On Thu, Jan 3, 2013 at 3:46 PM, J. Bruce Fields <bfields@fieldses.org> wrote:
> I got a crash after a few minutes of running 3.8.0-rc2, was able to
> switch to a vt and look at dmesg:
>
>   [  490.962545] [drm:i915_hangcheck_hung] *ERROR* Hangcheck timer elapsed... GPU hung
>   [  490.963019] [drm] capturing error event; look for more information in /debug/dri/0/i915_error_state
>   [  492.961446] [drm:i915_hangcheck_hung] *ERROR* Hangcheck timer elapsed... GPU hung
>   [  492.965613] [drm:i915_reset] *ERROR* GPU hanging too fast, declaring wedged!
>   [  492.965621] [drm:i915_reset] *ERROR* Failed to reset chip.
>
> Previously I was on 3.6.10-2.fc17.x86_64, which didn't have any such
> problem.

I'm not questioning that you haven't seen that error in F17, but we have
had quite a few bug reports with similar error messages for a while now.
Apparently there are lots of ways GPUs can get hung, so they might be
different from what you're seeing.  Just wanted to point out that it
might not be a new 3.8 change that caused it.

josh

^ permalink raw reply	[flat|nested] 7+ messages in thread

* Re: "Hangcheck timer elapsed... GPU hung" in 3.8.0-rc2
  2013-01-03 21:16 ` Josh Boyer
@ 2013-01-03 23:11   ` J. Bruce Fields
  2013-01-06 18:06     ` Daniel Vetter
  0 siblings, 1 reply; 7+ messages in thread
From: J. Bruce Fields @ 2013-01-03 23:11 UTC (permalink / raw)
  To: Josh Boyer; +Cc: Daniel Vetter, linux-kernel, dri-devel

On Thu, Jan 03, 2013 at 04:16:24PM -0500, Josh Boyer wrote:
> On Thu, Jan 3, 2013 at 3:46 PM, J. Bruce Fields <bfields@fieldses.org> wrote:
> > I got a crash after a few minutes of running 3.8.0-rc2, was able to
> > switch to a vt and look at dmesg:
> >
> >   [  490.962545] [drm:i915_hangcheck_hung] *ERROR* Hangcheck timer elapsed... GPU hung
> >   [  490.963019] [drm] capturing error event; look for more information in /debug/dri/0/i915_error_state
> >   [  492.961446] [drm:i915_hangcheck_hung] *ERROR* Hangcheck timer elapsed... GPU hung
> >   [  492.965613] [drm:i915_reset] *ERROR* GPU hanging too fast, declaring wedged!
> >   [  492.965621] [drm:i915_reset] *ERROR* Failed to reset chip.
> >
> > Previously I was on 3.6.10-2.fc17.x86_64, which didn't have any such
> > problem.
> 
> I'm not questioning that you haven't seen that error in F17, but we have
> had quite a few bug reports with similar error messages for a while now.
> Apparently there are lots of ways GPUs can get hung, so they might be
> different from what you're seeing.  Just wanted to point out that it
> might not be a new 3.8 change that caused it.

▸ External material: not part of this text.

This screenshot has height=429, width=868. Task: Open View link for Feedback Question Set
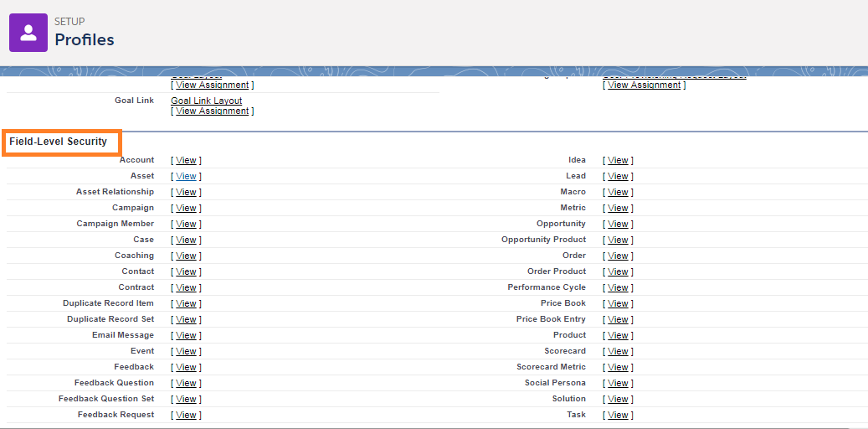pyautogui.click(x=186, y=399)
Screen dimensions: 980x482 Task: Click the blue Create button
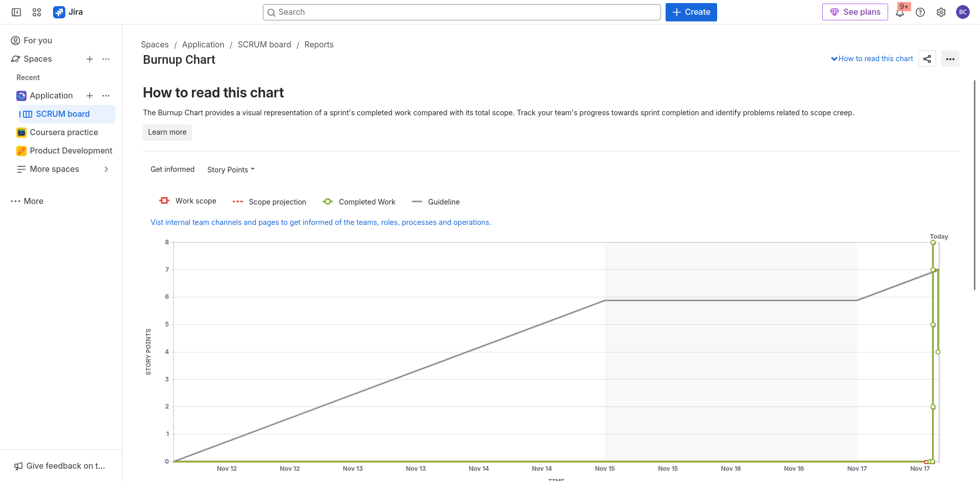coord(691,12)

OK, sure.  It reproduced very quickly after the upgrade, so I assumed it
was a regression.

I'm running 3.7.0 now which hasn't shown any problem.

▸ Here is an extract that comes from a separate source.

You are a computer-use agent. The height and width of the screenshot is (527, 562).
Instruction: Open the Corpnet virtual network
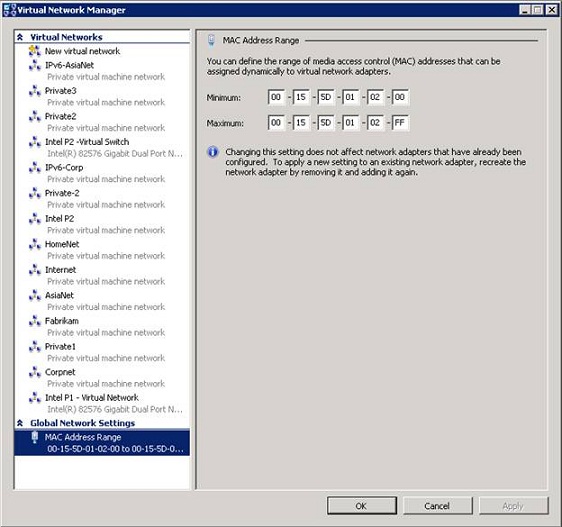(102, 378)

I'll try a newer kernel again to see if it's really that easy for me to
reproduce.

--b.

^ permalink raw reply	[flat|nested] 7+ messages in thread

* Re: "Hangcheck timer elapsed... GPU hung" in 3.8.0-rc2
  2013-01-03 23:11   ` J. Bruce Fields
@ 2013-01-06 18:06     ` Daniel Vetter
  2013-01-08 14:37       ` J. Bruce Fields
  0 siblings, 1 reply; 7+ messages in thread
From: Daniel Vetter @ 2013-01-06 18:06 UTC (permalink / raw)
  To: J. Bruce Fields; +Cc: Josh Boyer, Daniel Vetter, linux-kernel, dri-devel

On Thu, Jan 03, 2013 at 06:11:23PM -0500, J. Bruce Fields wrote:
> On Thu, Jan 03, 2013 at 04:16:24PM -0500, Josh Boyer wrote:
> > On Thu, Jan 3, 2013 at 3:46 PM, J. Bruce Fields <bfields@fieldses.org> wrote:
> > > I got a crash after a few minutes of running 3.8.0-rc2, was able to
> > > switch to a vt and look at dmesg:
> > >
> > >   [  490.962545] [drm:i915_hangcheck_hung] *ERROR* Hangcheck timer elapsed... GPU hung
> > >   [  490.963019] [drm] capturing error event; look for more information in /debug/dri/0/i915_error_state
> > >   [  492.961446] [drm:i915_hangcheck_hung] *ERROR* Hangcheck timer elapsed... GPU hung
> > >   [  492.965613] [drm:i915_reset] *ERROR* GPU hanging too fast, declaring wedged!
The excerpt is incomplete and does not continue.